Hujan masih awet sejak semalam. Sepertinya Bumi bergembira pagi ini, atas berkah yang turun tak henti. Mentari dengan segala hormatnya membiarkan Bumi untuk tetap menari di antara riuh air yang membasahi.

Malam tadi, aku membaca pesan dari admin Marsua Media yang mengirimkan sebuah ebook panduan menulis antologi. Aku baca dengan seksama paragraf demi paragrafnya, hingga sampai pada kalimat "Untuk judul buku yang akan kita tulis adalah : HARAPAN ITU MASIH ADA"

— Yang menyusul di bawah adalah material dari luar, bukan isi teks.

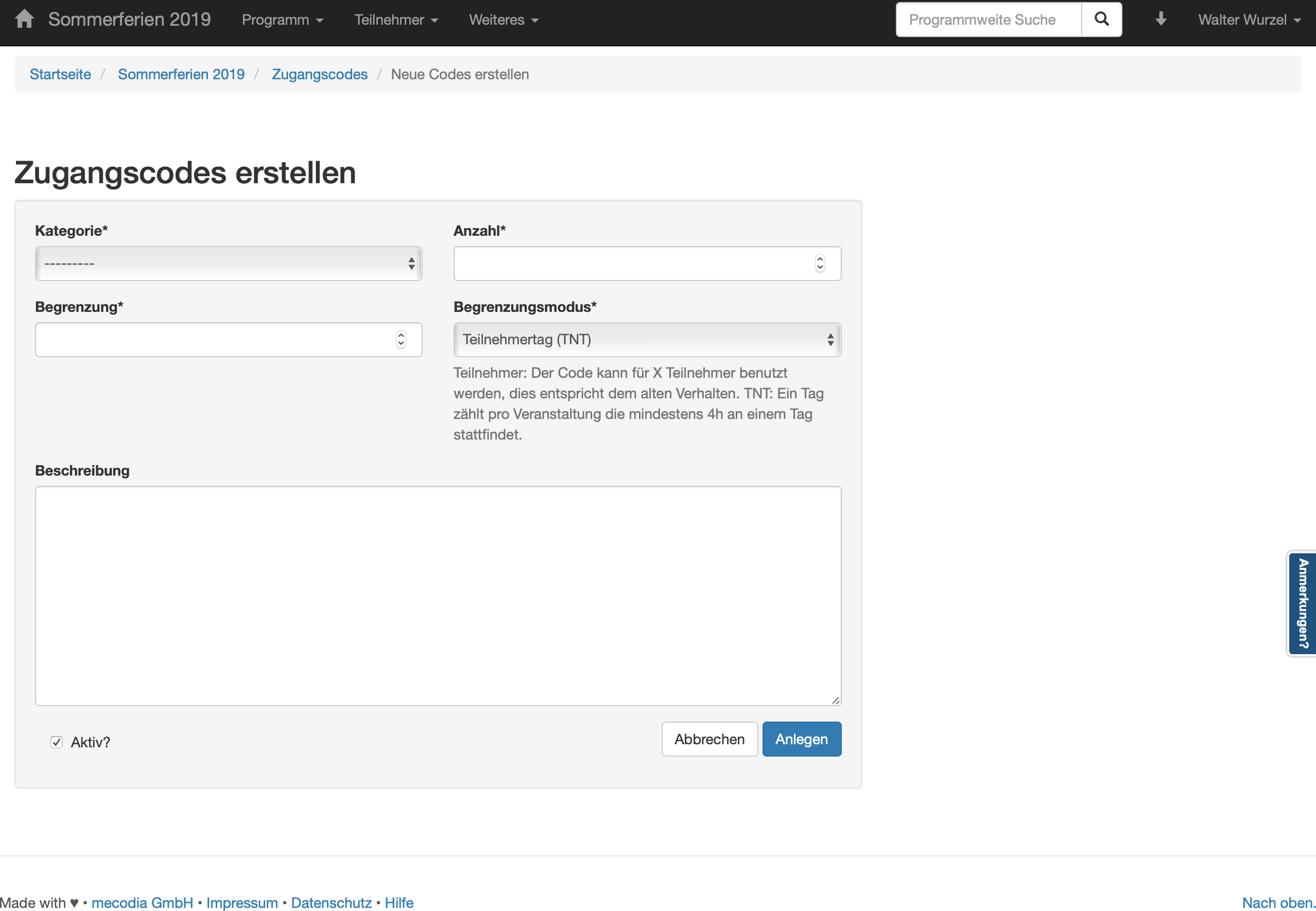This screenshot has height=911, width=1316.
Task: Click the magnifier search button
Action: point(1101,20)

Aku tertegun. Menerka nerka. Apa kiranya tulisan yang cocok untuk aku kirimkan sebagai konsekuensi bergabung dalam program menulis bareng ini? Aku ingin bercerita tentang diri sendiri, tapi rasanya kehidupanku terlalu datar untuk bisa menjadi inspirasi banyak orang. Menuliskan cerita orang lain? hmmm, siapa kiranya orang yang pantas menjadi tokoh utama ceritaku? terlalu banyak orang hebat yang pernah aku temui, dan keseluruhan mereka punya kisah menakjubkan untuk bisa diceritakan.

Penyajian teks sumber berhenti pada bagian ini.